## START Selected extract

Your guide to Dutch mortgages
Buying a home in the Netherlands? Here's a step-by-step guide on how to secure a mortgage in the Netherlands.
The Dutch government has encouraged home ownership for many years, offering tax exemptions on mortgage payments alongside other benefits for homebuyers in the Netherlands. Additionally, no restrictions are placed on foreigners buying Dutch property, even foreigners classed as non-residents, and securing a Dutch mortgage (hypotheek) is facilitated by mortgage lenders that offer specialised expat services, such as English-language mortgage contracts.
However, following the 2008 financial crisis regulations were tightened, making it harder for some people to get a Dutch mortgage – although expats are typically not affected if they earn attractive salaries. However, like everywhere else, the self-employed may now find it harder to get a good deal as banks consider entrepreneurs to be more risky.
As the Dutch housing market continues to show signs of improvment, expats should weight the benefits of buying a Dutch property and securing a Dutch mortgage in a country where home-ownership is the norm, with owner-occupied properties making up some 60 percent of the total housing stock.
Dutch mortgage updates 2016-2017
- From 2017, the Loan To Value ratio (LTV) will decrease by 1 percentage point, which means a lower percent of the amount you can borrow against the value of your home.
- Your maximum mortgage amount is not only be based on the LTV ratio but also your income. From 2017, the income of your partner will have a greater effect in determining your loan maximum limit, increasing your buying capabilities as a couple.
- In 2017, the government-set mortgage limit will be reduced by 1 percentage point to 101 percent of the property purchase price; although, while this is the legal limit, most banks are still reluctant to offer more than 80–90 percent of the property value.

## END Selected extract
## START Provided information

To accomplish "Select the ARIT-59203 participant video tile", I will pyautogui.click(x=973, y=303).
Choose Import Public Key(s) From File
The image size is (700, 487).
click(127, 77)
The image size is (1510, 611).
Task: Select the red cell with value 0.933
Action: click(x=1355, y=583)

## END Provided information

## What to work on
1: According to the mortgage guide, what share of the total Dutch housing stock is made up of owner-occupied properties?
2: Convert every line of the listing into a JSON list of strings, one string per line, omitting blank lines.
The listing has no connection to the mortgage guide.

## Responses for each task
1: Some 60 percent.

2:
[
  "To accomplish \"Select the ARIT-59203 participant video tile\", I will pyautogui.click(x=973, y=303).",
  "Choose Import Public Key(s) From File",
  "The image size is (700, 487).",
  "click(127, 77)",
  "The image size is (1510, 611).",
  "Task: Select the red cell with value 0.933",
  "Action: click(x=1355, y=583)"
]